President of Ukrkoks is confident that coal-mining companies of the Kuznetsk Basin region will not want to lose the Ukrainian market

On 1 June 2019, Russia banned exports of certain types of raw materials and energy carriers, including anthracite and all kinds of coking coals, to Ukraine. Or, to put it more exactly, exporters now have to obtain a special authorization from the Russian Ministry of Economic Development.

And Russia did issue authorizations for diesel fuel and LNG supplies, although for limited volumes only. However, imports of Russian coking coals have been almost fully suspended since June. This has resulted in the shortage of raw material for coke production, and threatens the operation of Ukrainian coke and steelmaking plants. Before that, supplies from the Russian Federation had covered around 50% of the needs of the Ukrainian industrial sector in coking coals.

In his interview to GMK Center, Anatoliy Starovoyt, President of Ukrkoks Ukrainian Scientific and Industrial Association, spoke about the current situation around the authorization issue, possible alternative supplies, implications of the restrictions for the steel industry and the companies already affected by these restrictions.

What’s the current situation with Russia’s issue of authorizations for coking coals exports to Ukraine?

— The real situation around this authorization thing is something we know little about. That’s a top-level political game. Russian suppliers have been trying to get authorizations, but without much success so far. As far as I know, Kuzbass coal-mining companies are trying to exert pressure on their government. They too need markets to sell their products.

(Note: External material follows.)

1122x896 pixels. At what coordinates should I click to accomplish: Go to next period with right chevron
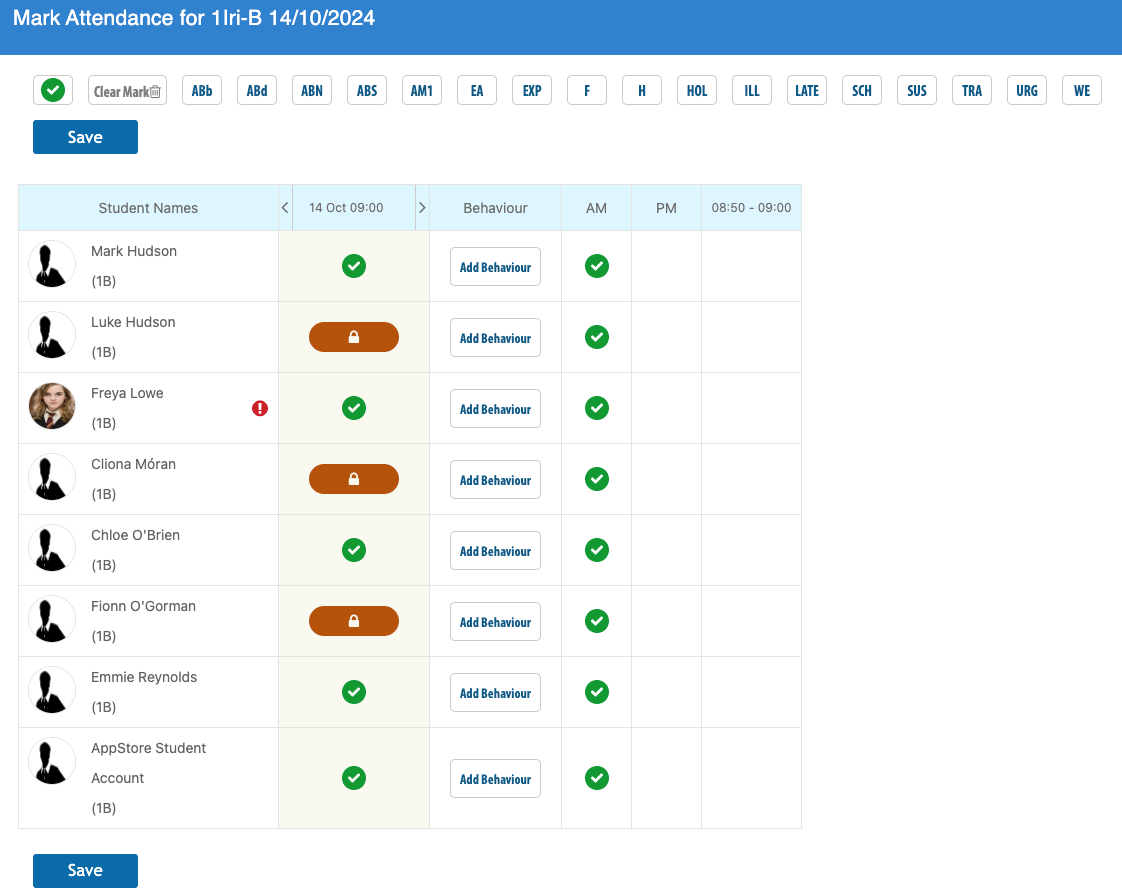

Basically, they just cannot sell the volumes of coking coals, that they used to sell to Ukraine, on other markets as quickly and as advantageously as on our market. Without sales, the Russian market will be oversaturated with coking coals. The surplus is estimated at 3 to 4 million tons.

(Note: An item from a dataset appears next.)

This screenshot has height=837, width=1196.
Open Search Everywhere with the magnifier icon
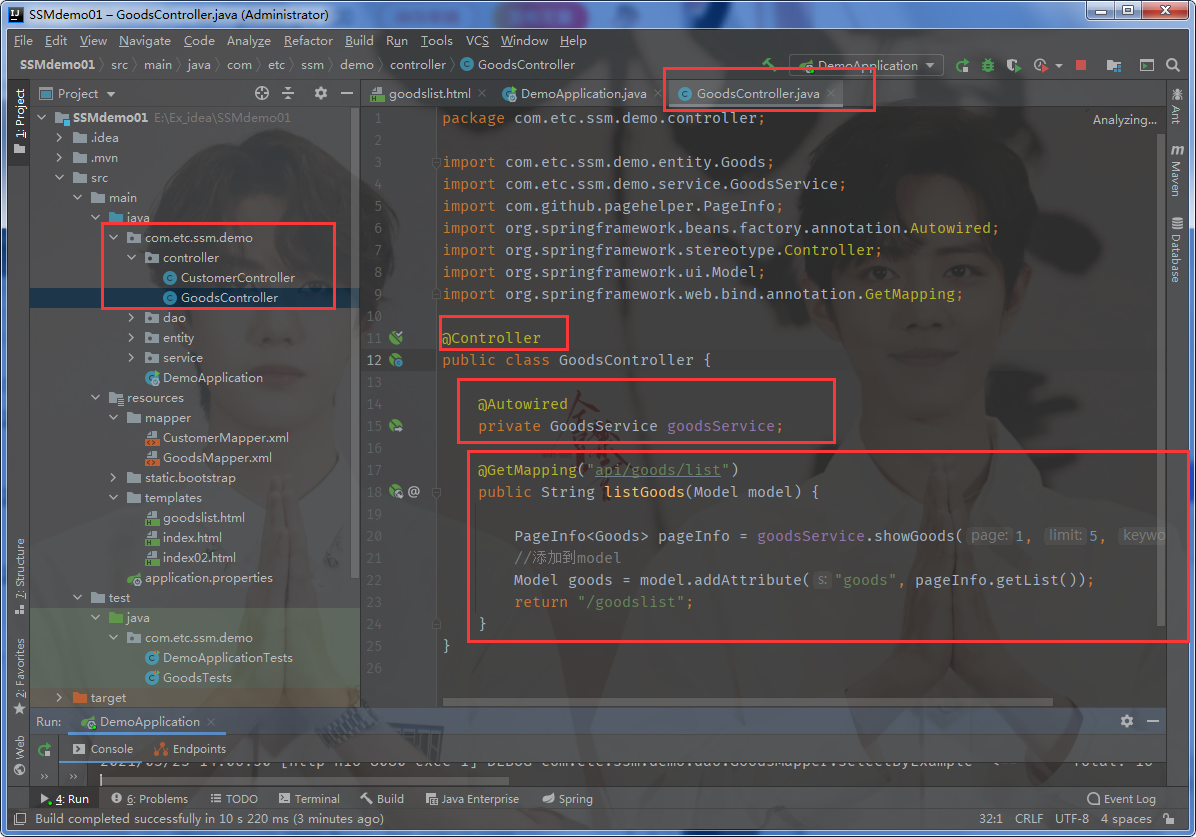(x=1172, y=64)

What is your forecast about imports of coking coals from Russia?

— I think Russia will soon start issuing special authorizations for coking coals exports to Ukraine.

How much coking coals does Ukraine lack today?

— The first consequence of Russia’s ban was that in June, supplies of coking coals to Ukrainian coke plants reduced by 26%, down to 950 thousand tons, including imports that reduced by 36%, down to 640 thousand tons. In June again, coke supplies to Ukrainian steelmaking plants dropped by 21%, down to 670 thousand tons, including imports that reduced by 83%, down to 10 thousand tons. These were Russian supplies that dropped so drastically.

However, this has not affected much the statistics for the period January to June. In the first six months of 2019, supplies of coals to coke plants reduced by 1%, down to 7.1 million tons, including imports that decreased by 2%, to 5.65 million tons.

During those months, supplies of coking coals from the U.S. and Canada amounted to almost 2.4 million tons, from Russia — 2.9 million tons. On the other hand, the overall volumes of coke used in the steel industry reduced by only 2%, to 4.7 million tons. While supplies of Ukrainian coals dropped by 3%, down to 4.39 million tons, coal imports increased by 22%, up to 310 thousand tons.

Although Ukrainian steelmakers had prepared themselves for this situation and accumulated some reserves of coking coals, the shortage has already become apparent in June. This affected ArcelorMittal Kryvyi Rih and Dnipro Metallurgical Plant (DMZ). It seems that DMZ that depends much on Russian raw materials, will keep suffering from the production problems due to the shortage of coke.

Today, the volumes of coke produced in Ukraine suffice to meet the needs of pig iron producers. At the same time, steelmakers decreased production of pig iron in June by 9%, down to 1.52 million tons. If the situation in the metal export markets gets yet tougher, there will be no shortage of coking coals. Presently, Avdiyivka Coke Plant even demonstrates overproduction.

What do you think will be the effects of the shortage of coals for the Ukrainian steel industry?

— Steel producers will have to find ways — either decrease production or seek additional sources of imports of coking coals. As far as we are concerned, imports from the U.S and Canada under the signed contracts are expected in this quarter. Imports from Kazakhstan might also increase.

From which countries can steelmakers import the needed raw materials?

— If we don’t get Russian coking coals, importing the missing volumes from other countries will be a problem. The reason is the insufficient supply. There are many suppliers in the market — the U.S. Canada, Australia and others.

But transportation to Ukraine is a problem which makes it impossible to increase imports of coking coals quickly and considerably. The lacking volumes can be bulk-shipped and transported to Ukraine under a contract. But the transshipment capacities of Ukrainian ports are limited.

Our country now imports power-generating coal from the U.S and South Africa, and our ports are not ready for additional volumes of coking coals. Due to the restrictions created by the construction of the Crimean Bridge and the insufficient depths, the ports of the Sea of Azov cannot accept large bulkers with the capacity of 70–80 thousand tons. Moreover, due to high costs and long haul, that will cost at least by 15–20% more than Russian coals.

Is there an alternative to cheap Russian coking coals?

— There are no foreign alternatives to Russian coal with similar price parameters.

Will the use of coking coals from non-Russian suppliers result in the need to adjust the composition of charge used at Ukrainian coke plants? To what extent will it increase the cost of coke?

— Change of the supplier of coking coals inevitably results in change of the composition of charge. The key question here is the price. The increase in cost depends on the market conditions. In the structure of the coke cost, the cost of coking coal accounts for around 85%.

How long will it take Ukraine to increase mining of domestic coking coals? And how substantial that increase might be?

— I don’t think domestic mining of coking coal can significantly increase in the near future.